An employer has another obligation. It is to provide employees with suitable plant and equipment to enable them to carry out their work safely. This case could also be characterized as a case of a failure to do that. The simplicity and inexpensiveness of a warning device that could have been fitted, required that it be fitted here. This was another matter to which the Full Court failed to pay due regard. The respondent was negligent. The Full Court erred in holding to the contrary.
The respondent submits, nevertheless, that even if the Full Court erred, its provisional finding of contributory negligence of 70% on the part of the appellant should not be disturbed.
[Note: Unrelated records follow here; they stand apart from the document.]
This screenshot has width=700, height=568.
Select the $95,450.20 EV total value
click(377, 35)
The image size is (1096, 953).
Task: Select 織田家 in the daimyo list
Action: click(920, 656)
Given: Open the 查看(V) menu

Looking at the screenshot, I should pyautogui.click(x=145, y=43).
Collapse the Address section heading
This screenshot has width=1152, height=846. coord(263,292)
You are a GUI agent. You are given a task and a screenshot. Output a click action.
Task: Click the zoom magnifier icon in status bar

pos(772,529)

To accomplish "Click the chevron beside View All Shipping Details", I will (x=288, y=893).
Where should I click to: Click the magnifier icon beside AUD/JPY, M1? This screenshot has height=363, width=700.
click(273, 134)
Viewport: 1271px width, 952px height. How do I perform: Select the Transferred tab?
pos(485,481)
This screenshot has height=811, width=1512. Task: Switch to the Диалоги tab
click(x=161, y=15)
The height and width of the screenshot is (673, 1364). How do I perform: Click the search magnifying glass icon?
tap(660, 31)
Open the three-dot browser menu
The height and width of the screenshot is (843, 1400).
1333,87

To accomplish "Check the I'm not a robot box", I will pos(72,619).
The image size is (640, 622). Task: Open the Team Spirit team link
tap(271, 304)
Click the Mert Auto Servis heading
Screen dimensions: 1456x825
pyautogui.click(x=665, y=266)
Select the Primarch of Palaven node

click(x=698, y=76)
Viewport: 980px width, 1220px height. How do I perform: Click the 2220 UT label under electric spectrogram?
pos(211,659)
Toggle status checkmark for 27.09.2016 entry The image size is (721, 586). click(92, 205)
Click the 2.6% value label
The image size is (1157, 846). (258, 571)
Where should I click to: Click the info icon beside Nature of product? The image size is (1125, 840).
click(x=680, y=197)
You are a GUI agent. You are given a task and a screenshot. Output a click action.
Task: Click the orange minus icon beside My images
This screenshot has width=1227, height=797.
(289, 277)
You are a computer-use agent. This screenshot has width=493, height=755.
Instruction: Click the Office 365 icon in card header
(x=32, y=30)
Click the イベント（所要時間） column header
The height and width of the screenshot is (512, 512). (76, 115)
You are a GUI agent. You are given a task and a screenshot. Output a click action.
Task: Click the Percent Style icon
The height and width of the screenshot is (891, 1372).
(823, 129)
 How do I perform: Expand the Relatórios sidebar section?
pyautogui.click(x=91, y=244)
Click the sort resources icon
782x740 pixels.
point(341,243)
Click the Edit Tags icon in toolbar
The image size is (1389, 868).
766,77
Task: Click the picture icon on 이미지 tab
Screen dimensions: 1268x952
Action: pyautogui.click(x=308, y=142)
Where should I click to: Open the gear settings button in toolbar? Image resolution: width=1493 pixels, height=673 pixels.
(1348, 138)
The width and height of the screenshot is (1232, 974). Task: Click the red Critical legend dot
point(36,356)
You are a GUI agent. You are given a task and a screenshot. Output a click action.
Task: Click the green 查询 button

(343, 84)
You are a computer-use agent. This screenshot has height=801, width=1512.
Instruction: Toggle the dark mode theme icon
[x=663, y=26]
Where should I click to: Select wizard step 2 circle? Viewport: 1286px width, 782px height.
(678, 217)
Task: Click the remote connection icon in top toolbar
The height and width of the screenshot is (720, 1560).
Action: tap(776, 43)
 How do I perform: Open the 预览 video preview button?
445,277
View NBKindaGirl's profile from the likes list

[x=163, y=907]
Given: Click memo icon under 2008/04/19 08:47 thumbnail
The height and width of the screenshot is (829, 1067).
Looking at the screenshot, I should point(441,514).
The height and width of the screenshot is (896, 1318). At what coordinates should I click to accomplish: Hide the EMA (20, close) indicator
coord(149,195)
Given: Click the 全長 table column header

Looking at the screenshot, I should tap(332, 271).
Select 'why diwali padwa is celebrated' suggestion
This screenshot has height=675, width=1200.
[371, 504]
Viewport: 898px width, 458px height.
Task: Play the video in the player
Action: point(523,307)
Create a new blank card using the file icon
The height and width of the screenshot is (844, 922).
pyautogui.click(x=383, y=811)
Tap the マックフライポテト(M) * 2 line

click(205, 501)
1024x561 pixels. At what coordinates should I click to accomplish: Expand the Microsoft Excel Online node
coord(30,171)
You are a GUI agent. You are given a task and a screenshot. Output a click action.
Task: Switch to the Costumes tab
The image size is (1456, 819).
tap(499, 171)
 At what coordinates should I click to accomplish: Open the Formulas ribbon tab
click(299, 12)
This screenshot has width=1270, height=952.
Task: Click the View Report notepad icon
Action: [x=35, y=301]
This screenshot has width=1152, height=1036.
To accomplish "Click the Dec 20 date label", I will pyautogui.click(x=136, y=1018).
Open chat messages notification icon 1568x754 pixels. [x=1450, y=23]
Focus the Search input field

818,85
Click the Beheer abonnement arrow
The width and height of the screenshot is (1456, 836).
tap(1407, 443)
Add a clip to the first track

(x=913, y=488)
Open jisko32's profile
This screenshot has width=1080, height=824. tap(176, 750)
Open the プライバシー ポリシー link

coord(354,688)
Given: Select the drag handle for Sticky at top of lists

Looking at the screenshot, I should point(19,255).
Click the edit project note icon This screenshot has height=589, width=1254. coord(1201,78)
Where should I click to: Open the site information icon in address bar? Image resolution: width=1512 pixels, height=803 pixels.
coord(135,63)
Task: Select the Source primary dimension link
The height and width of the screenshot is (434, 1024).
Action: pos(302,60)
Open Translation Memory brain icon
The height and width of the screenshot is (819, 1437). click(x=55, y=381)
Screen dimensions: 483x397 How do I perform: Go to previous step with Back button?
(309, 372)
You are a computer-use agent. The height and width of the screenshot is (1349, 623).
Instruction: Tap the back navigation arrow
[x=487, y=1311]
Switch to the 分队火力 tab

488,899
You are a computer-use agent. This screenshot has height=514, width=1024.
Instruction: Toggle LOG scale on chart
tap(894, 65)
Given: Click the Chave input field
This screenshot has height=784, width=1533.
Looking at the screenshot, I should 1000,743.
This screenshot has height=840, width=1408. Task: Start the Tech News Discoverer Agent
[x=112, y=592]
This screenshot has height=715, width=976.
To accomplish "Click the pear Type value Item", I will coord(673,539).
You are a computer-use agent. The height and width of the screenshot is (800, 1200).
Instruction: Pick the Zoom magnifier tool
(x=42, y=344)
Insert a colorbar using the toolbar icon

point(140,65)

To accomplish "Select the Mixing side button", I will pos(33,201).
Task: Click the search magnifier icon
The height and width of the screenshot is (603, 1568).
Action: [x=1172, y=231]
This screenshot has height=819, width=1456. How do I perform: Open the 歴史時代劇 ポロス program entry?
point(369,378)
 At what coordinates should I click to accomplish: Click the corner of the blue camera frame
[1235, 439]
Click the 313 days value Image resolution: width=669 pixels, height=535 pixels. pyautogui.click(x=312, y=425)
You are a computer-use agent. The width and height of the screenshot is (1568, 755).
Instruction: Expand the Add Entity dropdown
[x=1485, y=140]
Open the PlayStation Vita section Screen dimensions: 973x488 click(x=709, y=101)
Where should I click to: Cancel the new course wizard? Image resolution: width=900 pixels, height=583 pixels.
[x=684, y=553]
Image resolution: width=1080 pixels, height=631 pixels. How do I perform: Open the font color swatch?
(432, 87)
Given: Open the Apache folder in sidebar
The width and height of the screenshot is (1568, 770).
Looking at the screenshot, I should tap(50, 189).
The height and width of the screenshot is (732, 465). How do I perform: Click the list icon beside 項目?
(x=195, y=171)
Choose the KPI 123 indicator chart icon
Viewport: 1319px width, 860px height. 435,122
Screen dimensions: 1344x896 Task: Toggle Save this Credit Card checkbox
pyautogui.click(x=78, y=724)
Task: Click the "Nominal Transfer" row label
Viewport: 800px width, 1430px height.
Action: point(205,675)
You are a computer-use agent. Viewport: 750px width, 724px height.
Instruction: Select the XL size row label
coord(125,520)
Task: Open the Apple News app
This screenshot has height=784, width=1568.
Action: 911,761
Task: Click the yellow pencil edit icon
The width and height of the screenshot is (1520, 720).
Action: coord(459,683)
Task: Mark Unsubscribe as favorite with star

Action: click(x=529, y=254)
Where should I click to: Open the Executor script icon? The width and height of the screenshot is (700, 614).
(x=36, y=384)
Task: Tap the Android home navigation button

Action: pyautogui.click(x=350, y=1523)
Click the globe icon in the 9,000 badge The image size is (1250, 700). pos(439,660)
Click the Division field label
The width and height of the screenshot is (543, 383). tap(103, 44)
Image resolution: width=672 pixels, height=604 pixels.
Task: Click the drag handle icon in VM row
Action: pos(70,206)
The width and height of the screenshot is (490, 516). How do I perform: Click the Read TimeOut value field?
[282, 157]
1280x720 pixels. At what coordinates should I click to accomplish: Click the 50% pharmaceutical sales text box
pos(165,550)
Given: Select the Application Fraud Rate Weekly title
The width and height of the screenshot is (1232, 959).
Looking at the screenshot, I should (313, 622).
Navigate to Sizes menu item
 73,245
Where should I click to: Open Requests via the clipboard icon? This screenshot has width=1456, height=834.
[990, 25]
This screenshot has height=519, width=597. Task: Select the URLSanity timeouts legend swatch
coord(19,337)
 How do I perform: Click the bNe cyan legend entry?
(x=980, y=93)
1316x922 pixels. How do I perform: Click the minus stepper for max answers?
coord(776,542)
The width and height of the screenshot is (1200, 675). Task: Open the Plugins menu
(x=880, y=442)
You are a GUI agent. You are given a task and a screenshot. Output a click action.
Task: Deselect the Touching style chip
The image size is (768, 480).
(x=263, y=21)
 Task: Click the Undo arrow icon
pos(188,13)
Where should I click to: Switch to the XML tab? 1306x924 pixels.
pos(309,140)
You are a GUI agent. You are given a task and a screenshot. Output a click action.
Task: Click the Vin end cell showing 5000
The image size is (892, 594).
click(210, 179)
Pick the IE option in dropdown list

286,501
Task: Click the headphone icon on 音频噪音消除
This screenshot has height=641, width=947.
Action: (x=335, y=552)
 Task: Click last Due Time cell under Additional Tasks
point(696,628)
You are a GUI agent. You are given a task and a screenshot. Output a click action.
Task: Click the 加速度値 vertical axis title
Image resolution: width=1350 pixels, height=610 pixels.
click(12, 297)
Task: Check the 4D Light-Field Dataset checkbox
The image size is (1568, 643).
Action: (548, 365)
In the present case, the appellant did no doubt omit to take a simple precaution of looking to see whether the platform was raised before stepping on to it, and this omission was a cause of his injuries. But in acting as he did, the appellant did not disobey any direction or warning from the respondent. No directions or warnings of any kind were given by the respondent in relation to the use of the platform. Furthermore, both the appellant and Mr Fendick were under pressure from their supervisor to complete the job promptly. The work was repetitive. In all of these circumstances it presented a fertile field for inadvertence. The onus of proving contributory negligence lay upon the respondent. This it failed to do in this case. The appellant's attempt to step on to the platform in the mistaken belief that it was still raised, and in an effort to finish loading the truck, was the product of nothing more than "mere inadvertence, inattention or misjudgment"[11]. It was not a remote risk that the appellant might step back without looking behind him. His actions were neither deliberate, intentional, nor in disregard of a direction or order from the respondent. No finding of contributory negligence should have been made. The appeal should be allowed. We would make orders as follows:
[11]Bankstown Foundry Pty Ltd v Braistina (1986) 160 CLR 301 at 310.
1. The appeal should be allowed with costs.
2.The orders of the Full Court of the Supreme Court of Western Australia made on 9 December 2002 should be set aside and in their place it should be ordered that the appeal is dismissed with costs.